She made a little noise, between a chuckle and a gurgle. Three hours earlier I would have thought it very attractive. “No,” she said, “nothing as complicated as that. Just to stop a minute, anywhere there’s a place at the curb, so I can ask you something.”

The light changed and we rolled. A block farther on a roomy space came in view, and I steered into it and shut off the engine.

“Okay. Ask me something.”

“I hope your eye feels better.”

Her tone made it plain that it was not a sergeant speaking to a major. It abolished all consideration of worldly rank and superficial barriers. Not that it conveyed the impression that she intended to seduce me right there on Sixth Avenue in the midst of traffic, but it did indicate that a closer understanding between the two of us would be a natural and wholesome development.

I said, “It feels fine. That all?”

“No. I wish it was.” She was turned to me full face, and I was reciprocating. “I wish there was nothing, I mean with you and me, except silly little pleasant things like that. Don’t think I’m being obvious. I’m just clever enough, just barely, to know how clever you are. If I were a fool, I might think I could start your head whirling in no time, parked here on our way to Nero Wolfe, but I know better than to try idiotic tricks with you.”

I grinned at her. “You do know how to handle your lips and eyes, though. And especially your voice. Which you were going to use to ask me something.”

She nodded. “Tell me, does Nero Wolfe want that carton just to see if I took something that doesn’t belong to me?”

“No.” I couldn’t see that hedging was called for. “He doesn’t want it at all. What he wants is Colonel Ryder’s suitcase. Evidently you do too. I guess you’ll have to draw straws for it. That all?”

“Oh, my lord.” She was frowning. “This is an awful fix. But he doesn’t know that you’re bringing it-that you’ve got it.”

“Sure he does.”

“He can’t. You’ve had no chance to tell him you found it.”

“But he knows he sent me for it, therefore he knows it’s on the way or soon will be.”

She shook her head. “You never let up, do you?” Her tone implied that she would love to come out and play after she got her work done. “Of course he can’t be sure. He couldn’t have known I took it, and what if I had put it somewhere else? Which I would have done if I had used my brains, knowing you were around.” She put her hand on my arm, not as for any purpose, just sort of involuntarily, as though it belonged there. She smiled at me as at a comrade. “I suppose you’d be surprised if I offered to give you ten thousand dollars for that carton-and what’s in it-with the understanding that you forget all about it. Wouldn’t you?”

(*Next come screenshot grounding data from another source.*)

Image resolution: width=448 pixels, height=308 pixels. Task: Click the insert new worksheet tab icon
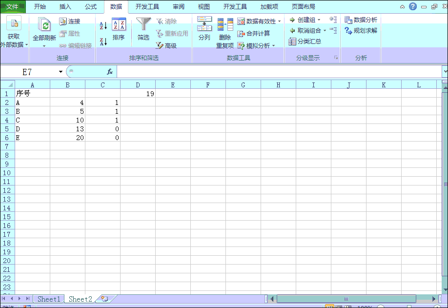coord(104,299)
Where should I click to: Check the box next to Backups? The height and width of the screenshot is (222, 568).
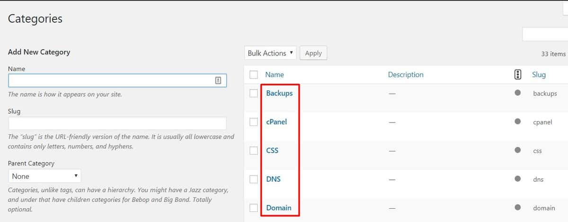coord(254,93)
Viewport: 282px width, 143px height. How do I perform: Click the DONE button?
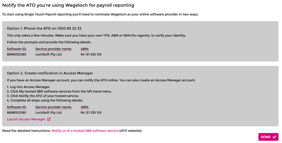tap(268, 137)

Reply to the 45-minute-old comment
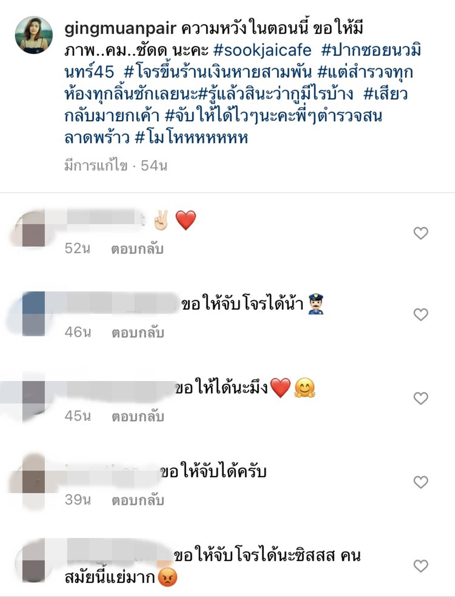tap(138, 416)
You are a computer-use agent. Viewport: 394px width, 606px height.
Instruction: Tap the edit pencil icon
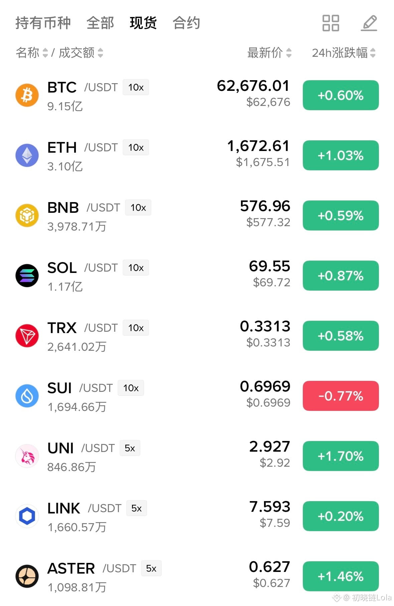[369, 23]
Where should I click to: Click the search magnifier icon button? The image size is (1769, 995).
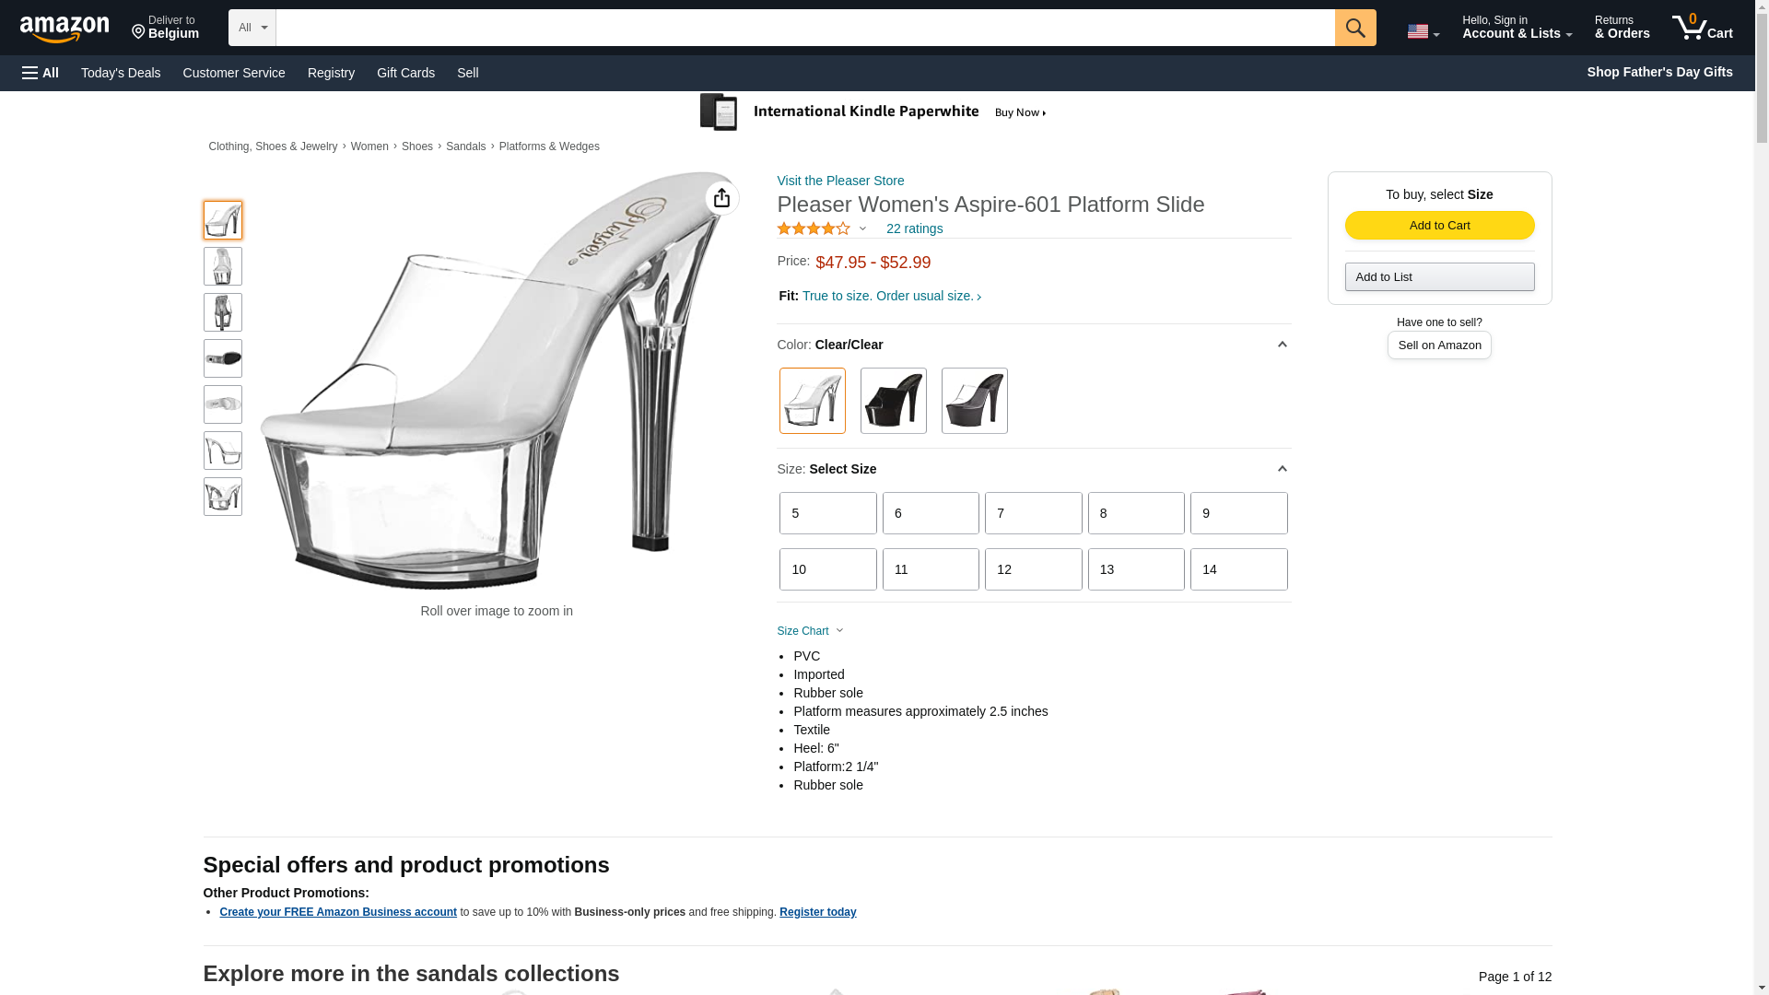click(1354, 28)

I batted an eye. “I’d be simply dumbfounded.”

“But you’d soon recover. And then what would you say?”

“Well, gosh.” I patted her hand, which was still on my arm. “That would depend. If it was just conversation, I’d think of something appropriate to keep my end going, and start up the car and proceed. If you actually confronted me with the engravings, I’d have to see how I reacted.”

She smiled. “It isn’t likely I’d carry around a wad like that.”

“Certainly not. So forget it.” I started my hand for the dash.

But her hand held my arm. “Wait. You’re too impulsive. It’s a bona fide offer. Ten thousand.”

“Cash?”

“Yes.”

“When and where?”

“I think-” she hesitated. “I can have it in twenty-four hours. A little sooner. Tomorrow afternoon.”

“And meanwhile, the carton?”

“The Day and Night Bank. In safekeeping for joint withdrawal only. We shake hands to pledge good faith.”

I admired her visibly. It showed in my tone too. “Didn’t I see you once walking the high wire at the circus? Maybe it was your sister. Looky. I suppose I could be had, but it isn’t practical. Nero Wolfe would be sure to find out-he finds out everything in the long run-and he’d be sure to tell my poor old mother. If it wasn’t for my mother I’d snap at it. I promised her once I’d never sell out for less than a million. The mortgage on the old farm happens to be a million even.”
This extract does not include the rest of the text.